Pierce wrapped his hand around my chin, turned my face toward him, and brushed his lips over mine, teasing, testing. The man had a way with a kiss, and when his tongue found mine, I forgot all about being on a military base.

My mistake.
 

He handcuffed me to the steering wheel.
 

 

Eight

 

 

I yanked on the handcuff
. "You’re
not
gonna leave me like this."
 

He flashed me a grin. "Be right back."
 

"Damn it, Pierce. Where would I go?" I gestured around the area with my free hand.

"You, Niele, could end up anywhere." He headed for one of the cream-colored buildings.

"It’s ‘Eleu Niele," I yelled after him. "I’m more than just nosey, you know."
 

Wait. How did he know my Hawaiian name? My driver’s license. The letter from Grandma to my mom had been in my wallet. And he had the nerve to call me nosey.

I struggled to snag my handbag off the backseat so I could dig out my lock picks. No way was I going to sit here shackled to the steering wheel—too embarrassing.

A white truck pulled in next to the Boxster, skidding to a stop. The driver hopped out and disappeared into the same building that had swallowed Pierce.

My nemesis jogged out a few minutes later, and in one slick move unlocked the cuffs, grabbed my handbag, and tossed it in the truck.

"Let’s move," he said, holding the car door open while I climbed out.

I hiked myself into the truck. Actually, it was more like a tumble, and not a graceful one at that. It took me forever to get the seatbelt fastened, because a couple fighter planes came screaming in for a landing, and they demanded my complete attention.

"Amazing," I whispered.
 

"Yeah, they are. Almost makes me wish I’d gone in for fighter training." A wisp of sadness clung to Pierce’s words.

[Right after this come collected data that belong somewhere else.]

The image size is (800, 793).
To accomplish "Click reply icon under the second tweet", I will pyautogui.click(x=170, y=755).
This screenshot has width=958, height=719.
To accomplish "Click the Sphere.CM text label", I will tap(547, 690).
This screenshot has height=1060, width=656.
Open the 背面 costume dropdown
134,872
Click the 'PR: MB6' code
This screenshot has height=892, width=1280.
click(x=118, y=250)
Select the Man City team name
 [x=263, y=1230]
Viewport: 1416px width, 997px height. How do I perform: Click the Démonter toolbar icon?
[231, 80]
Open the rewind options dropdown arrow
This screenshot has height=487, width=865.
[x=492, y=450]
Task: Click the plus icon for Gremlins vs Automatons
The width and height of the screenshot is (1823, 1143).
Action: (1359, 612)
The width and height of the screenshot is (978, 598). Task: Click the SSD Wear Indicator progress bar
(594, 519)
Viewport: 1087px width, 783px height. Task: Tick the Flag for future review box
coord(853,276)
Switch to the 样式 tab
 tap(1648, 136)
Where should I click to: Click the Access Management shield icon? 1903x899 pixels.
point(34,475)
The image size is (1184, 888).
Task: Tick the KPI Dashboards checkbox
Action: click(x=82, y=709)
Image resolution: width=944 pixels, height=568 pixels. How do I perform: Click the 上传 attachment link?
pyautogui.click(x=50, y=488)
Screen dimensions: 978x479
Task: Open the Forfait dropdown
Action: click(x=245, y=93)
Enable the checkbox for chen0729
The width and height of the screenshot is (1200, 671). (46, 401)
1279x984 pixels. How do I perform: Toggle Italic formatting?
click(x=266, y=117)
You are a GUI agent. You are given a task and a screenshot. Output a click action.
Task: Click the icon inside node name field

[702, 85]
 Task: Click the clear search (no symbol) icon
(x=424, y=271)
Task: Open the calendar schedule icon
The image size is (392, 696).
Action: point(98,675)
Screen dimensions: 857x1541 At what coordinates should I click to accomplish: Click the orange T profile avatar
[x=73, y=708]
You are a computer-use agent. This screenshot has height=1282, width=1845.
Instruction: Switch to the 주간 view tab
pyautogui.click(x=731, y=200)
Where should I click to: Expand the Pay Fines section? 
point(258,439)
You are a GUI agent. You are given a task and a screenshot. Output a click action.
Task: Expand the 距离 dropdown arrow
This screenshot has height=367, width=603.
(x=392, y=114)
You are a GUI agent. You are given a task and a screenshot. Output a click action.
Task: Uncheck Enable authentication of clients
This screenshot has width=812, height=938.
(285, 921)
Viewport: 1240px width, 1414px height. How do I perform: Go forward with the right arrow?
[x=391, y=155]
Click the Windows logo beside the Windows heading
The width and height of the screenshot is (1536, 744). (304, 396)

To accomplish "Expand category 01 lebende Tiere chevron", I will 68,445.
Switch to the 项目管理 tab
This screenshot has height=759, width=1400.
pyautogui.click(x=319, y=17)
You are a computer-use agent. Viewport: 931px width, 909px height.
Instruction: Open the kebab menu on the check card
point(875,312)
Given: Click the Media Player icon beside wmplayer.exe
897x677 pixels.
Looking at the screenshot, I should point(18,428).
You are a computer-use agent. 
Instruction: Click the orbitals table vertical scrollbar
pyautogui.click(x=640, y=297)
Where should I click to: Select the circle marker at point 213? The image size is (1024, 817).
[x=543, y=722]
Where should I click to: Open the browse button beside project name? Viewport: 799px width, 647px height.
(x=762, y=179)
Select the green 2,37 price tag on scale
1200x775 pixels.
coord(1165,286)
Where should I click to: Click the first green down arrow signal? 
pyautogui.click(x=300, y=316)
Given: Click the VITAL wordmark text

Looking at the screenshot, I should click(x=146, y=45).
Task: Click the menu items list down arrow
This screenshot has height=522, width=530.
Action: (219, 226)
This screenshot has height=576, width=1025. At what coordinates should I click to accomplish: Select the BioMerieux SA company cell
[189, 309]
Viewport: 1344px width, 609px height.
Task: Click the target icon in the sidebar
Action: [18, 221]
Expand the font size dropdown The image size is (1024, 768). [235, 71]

It wasn't something I’d heard before, and my curiosity clicked into question mode, but I smothered it. Now wasn’t the time to probe.

I’d barely fastened my seatbelt before we'd passed the guardhouse and were heading for the H1 expressway.
 

Pierce hit the gas.
 

"You in a hurry?" I asked.

"The military and I aren’t friendly." There it was again. Sadness.

"Friendly enough to give you a truck."
 

"Not exactly." It was a clipped, end-of-discussion statement. I’d definitely be pursuing this when we weren’t running from bad guys.
 

 

 

When we got back to
the Ma Kai, I stripped, tossed my dress in the trash, and took a long, hot shower. I sobbed through my grief under the pounding spray, and some of the tightness had eased from my muscles by the time my skin turned wrinkly.
 

Hunger gnawed at my stomach, but exhaustion won, and I shrugged into the thick Ma Kai bathrobe, flopped on the bed, and dropped into a deep sleep.
 

It didn’t last long.
 

A hand clamped over my mouth, and my eyes popped open. Too dark to see. I grabbed the hand, tried to pry it off me, scraping and clawing at the skin with my fingernails. My heart skipped, then began to settle into a normal rhythm as the images trailed through my fingers and flashed on my internal monitor. Annie.